Available records section start
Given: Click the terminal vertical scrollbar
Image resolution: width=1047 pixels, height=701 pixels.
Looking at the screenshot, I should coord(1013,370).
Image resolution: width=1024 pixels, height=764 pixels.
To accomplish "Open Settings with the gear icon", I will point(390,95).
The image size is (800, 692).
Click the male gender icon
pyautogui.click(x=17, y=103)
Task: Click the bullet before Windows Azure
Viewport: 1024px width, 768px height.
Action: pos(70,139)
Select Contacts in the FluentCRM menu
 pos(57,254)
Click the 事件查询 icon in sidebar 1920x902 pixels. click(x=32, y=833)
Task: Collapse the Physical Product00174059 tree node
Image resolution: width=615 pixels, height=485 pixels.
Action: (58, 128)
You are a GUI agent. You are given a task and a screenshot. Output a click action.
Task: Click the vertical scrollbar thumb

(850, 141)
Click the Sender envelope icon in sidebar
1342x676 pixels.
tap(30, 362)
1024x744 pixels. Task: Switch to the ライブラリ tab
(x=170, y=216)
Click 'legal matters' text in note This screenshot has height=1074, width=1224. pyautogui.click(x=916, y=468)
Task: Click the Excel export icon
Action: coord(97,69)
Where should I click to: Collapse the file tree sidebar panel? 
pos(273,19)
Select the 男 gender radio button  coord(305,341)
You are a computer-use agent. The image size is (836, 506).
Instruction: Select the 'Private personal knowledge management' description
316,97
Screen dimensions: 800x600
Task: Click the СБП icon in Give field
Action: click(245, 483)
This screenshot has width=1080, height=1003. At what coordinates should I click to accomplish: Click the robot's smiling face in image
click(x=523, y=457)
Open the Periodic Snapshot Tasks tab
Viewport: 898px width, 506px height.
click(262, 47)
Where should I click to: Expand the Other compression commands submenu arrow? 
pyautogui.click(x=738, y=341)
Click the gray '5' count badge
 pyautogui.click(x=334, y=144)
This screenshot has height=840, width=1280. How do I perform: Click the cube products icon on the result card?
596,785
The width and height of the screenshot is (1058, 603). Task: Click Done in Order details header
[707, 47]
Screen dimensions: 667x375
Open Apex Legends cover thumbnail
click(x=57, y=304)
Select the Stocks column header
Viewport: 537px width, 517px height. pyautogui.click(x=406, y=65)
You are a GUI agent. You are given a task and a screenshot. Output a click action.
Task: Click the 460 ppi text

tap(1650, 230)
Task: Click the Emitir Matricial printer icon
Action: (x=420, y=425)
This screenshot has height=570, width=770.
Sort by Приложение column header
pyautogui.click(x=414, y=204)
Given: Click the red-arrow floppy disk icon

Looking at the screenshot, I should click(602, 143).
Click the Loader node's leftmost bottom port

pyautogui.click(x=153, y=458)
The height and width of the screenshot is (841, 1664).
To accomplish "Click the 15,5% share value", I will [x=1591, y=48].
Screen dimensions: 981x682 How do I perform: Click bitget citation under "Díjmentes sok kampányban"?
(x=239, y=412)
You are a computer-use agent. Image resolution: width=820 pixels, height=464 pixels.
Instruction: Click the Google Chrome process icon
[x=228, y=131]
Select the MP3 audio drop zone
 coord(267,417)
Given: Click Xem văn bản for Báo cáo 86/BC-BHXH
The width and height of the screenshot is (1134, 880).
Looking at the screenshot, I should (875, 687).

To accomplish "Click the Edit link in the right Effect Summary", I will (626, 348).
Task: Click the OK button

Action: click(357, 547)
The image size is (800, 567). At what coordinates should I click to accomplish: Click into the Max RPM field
Available records section end
• Aim of the exercise
If a line above holds the string "agent", return it as it stands.

• Response below
You are a GUI agent. You are given a task and a screenshot. Output a click action.
You are a computer-use agent. The image size is (836, 506).
You are a GUI agent. You are given a task and a screenshot. Output a click action.
You are a computer-use agent. Image resolution: width=820 pixels, height=464 pixels.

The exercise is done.